Minibus drivers have national occupation standards but passengers complain few comply with them. According to standards defined by a federation of associations overseeing commercial drivers, minibus drivers are required to comply with a set of rules in terms of traffic safety and relations with passengers. They are required to alert the administrators of minibus stations when they take detours.
Moreover, minibus drivers are supposed to be skilled people without anger management issues and with good communications skills with passengers. Yet, the public's complaints heap up on rude and argumentative drivers ignoring traffic rules and the safety of their passengers.
Koray Öztürk, chairman of Chamber of Istanbul Minibus Operators, says they are "disturbed" by media reports stressing the killer's occupation. Speaking to Anadolu Agency, Öztürk said their chamber subjects minibus drivers to a meticulous process of monitoring before their employment. "We ask for a health report, a mental health report and a criminal record if he has any, before issuing permits to drivers," he said.
Öztürk said they installed cameras and GPS devices on 20 percent of minibuses in Istanbul and would have them installed in all vehicles soon. He said heavy fines were issued to drivers deviating from their routes. The chairman says Altındöken's minibus was operating between a district outside the central province and central Mersin and such vehicles lacked safety measures unlike those operating in inner city districts. "Such minibuses can be operated once you set up a small association with a couple of minibus operators and they usually ignore the regulations for minibuses operating in cities," he says.
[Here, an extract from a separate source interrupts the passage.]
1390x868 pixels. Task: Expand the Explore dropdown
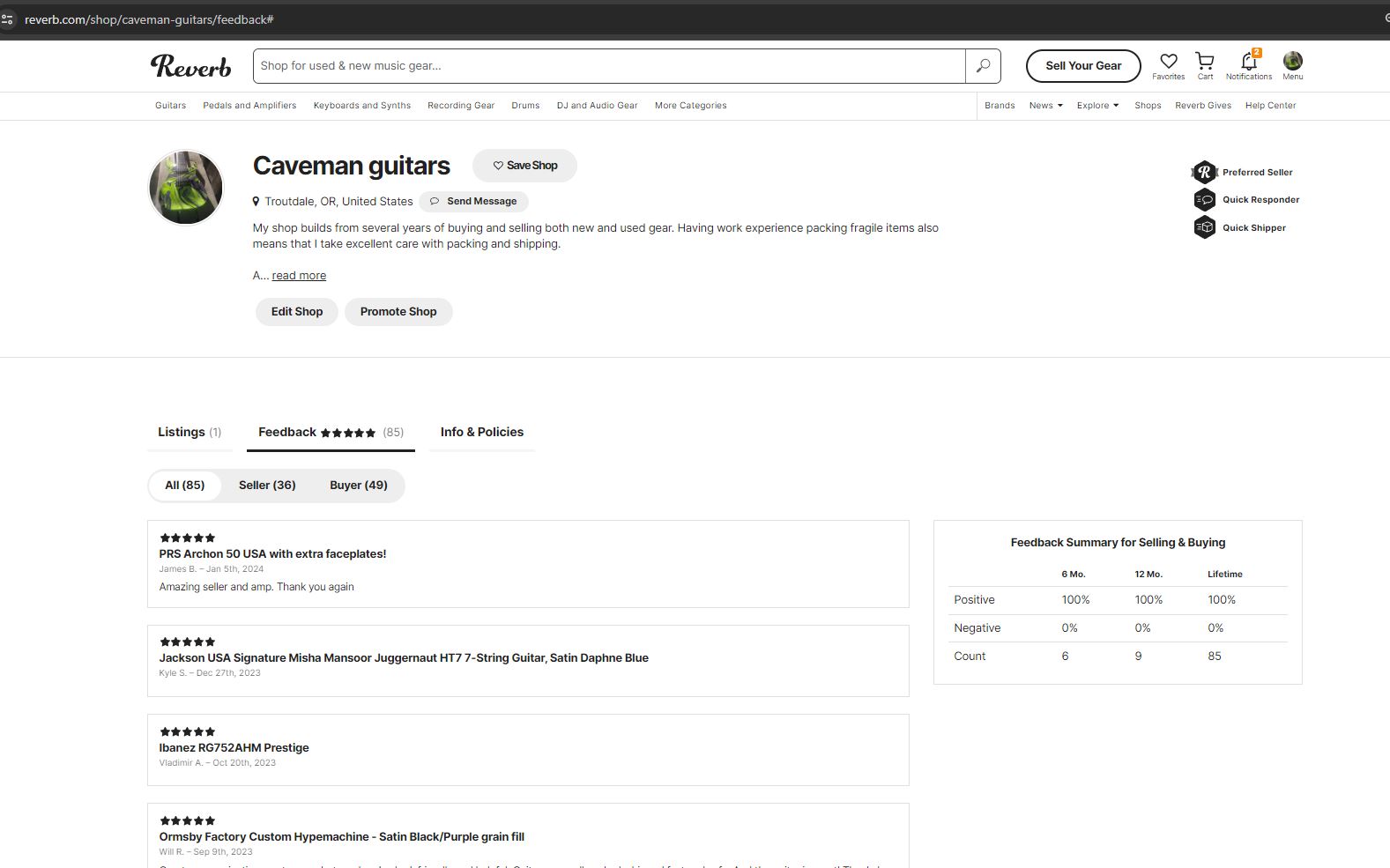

Indeed, Veysel Sarı, the head of an association of commercial drivers in Mersin, admitted that the murderer did not have a license to operate the minibus on the route. He said that the authority to monitor the drivers lay with local administrators. "We need new regulations so that the drivers will be subject to a set of inspections to determine their health status, drug addiction, mental health, criminal history et cetera," he said.Altındöken was working for a small association of minibus drivers or cooperative. The head of the cooperative told reporters yesterday that Altındöken was employed by minibus owners from time to time. He said that they would install cameras and GPS devices on all their minibuses.
Behzat Altındöken, uncle of the suspect, told reporters yesterday that although they were estranged, he was aware of the condition of his nephew. "He stabbed his father on two separate occasions and used to beat his mother almost daily.
He was involved in a traffic accident in the past and he has been unstable ever since. I am amazed how he was allowed to work as minibus driver. After all, he underwent a major surgery and was mentally unstable. He was even exempted from [compulsory] military service due to his condition," the uncle said.